• Task to complete:
Collect every line of the records below that contains the string "resolution", copying each one in full.

## Start Dataset records

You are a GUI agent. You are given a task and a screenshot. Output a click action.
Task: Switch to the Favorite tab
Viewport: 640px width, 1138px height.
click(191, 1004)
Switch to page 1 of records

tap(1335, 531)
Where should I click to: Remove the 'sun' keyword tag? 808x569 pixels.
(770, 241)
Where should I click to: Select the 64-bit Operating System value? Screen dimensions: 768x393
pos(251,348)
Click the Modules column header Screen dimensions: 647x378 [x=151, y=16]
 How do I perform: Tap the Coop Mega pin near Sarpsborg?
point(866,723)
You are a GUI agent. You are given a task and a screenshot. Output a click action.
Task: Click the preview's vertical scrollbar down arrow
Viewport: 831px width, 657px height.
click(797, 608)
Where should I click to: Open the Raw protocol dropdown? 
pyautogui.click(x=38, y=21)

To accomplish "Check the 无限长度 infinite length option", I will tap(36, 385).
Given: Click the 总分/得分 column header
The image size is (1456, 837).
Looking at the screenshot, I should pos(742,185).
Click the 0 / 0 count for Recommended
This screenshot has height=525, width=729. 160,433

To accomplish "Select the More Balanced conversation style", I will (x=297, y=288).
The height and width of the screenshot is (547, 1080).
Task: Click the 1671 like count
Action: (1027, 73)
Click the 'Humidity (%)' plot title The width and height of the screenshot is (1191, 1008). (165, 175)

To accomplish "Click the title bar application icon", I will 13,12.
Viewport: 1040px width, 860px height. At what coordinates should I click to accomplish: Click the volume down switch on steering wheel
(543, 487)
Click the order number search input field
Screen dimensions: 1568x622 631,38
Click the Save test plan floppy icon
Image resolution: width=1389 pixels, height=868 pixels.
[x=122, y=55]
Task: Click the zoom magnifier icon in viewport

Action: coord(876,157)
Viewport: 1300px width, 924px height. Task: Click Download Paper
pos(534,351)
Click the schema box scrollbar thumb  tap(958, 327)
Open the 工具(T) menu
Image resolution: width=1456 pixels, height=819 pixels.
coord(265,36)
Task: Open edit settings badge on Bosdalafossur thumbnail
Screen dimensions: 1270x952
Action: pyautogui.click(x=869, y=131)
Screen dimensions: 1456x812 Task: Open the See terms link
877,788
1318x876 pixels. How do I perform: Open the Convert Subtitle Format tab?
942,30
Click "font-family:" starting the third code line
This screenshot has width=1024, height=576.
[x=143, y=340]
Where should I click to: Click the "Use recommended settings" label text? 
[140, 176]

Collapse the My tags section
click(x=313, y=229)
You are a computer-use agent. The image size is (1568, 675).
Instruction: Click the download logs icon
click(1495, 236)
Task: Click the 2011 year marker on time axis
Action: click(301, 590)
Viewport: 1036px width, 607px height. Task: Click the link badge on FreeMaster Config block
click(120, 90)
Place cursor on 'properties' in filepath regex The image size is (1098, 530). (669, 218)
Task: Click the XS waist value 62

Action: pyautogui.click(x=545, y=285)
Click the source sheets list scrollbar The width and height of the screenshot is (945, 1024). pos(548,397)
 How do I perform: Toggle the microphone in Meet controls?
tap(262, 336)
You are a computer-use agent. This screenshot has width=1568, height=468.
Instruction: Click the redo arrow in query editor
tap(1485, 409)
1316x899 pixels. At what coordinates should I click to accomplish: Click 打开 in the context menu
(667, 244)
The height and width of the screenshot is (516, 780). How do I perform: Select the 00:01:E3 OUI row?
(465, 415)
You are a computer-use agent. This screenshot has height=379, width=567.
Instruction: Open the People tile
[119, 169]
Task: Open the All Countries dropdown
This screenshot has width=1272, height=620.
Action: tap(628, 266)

## End Dataset records

• The answer:
Image resolution: width=1389 pixels, height=868 pixels.
Image resolution: width=1456 pixels, height=819 pixels.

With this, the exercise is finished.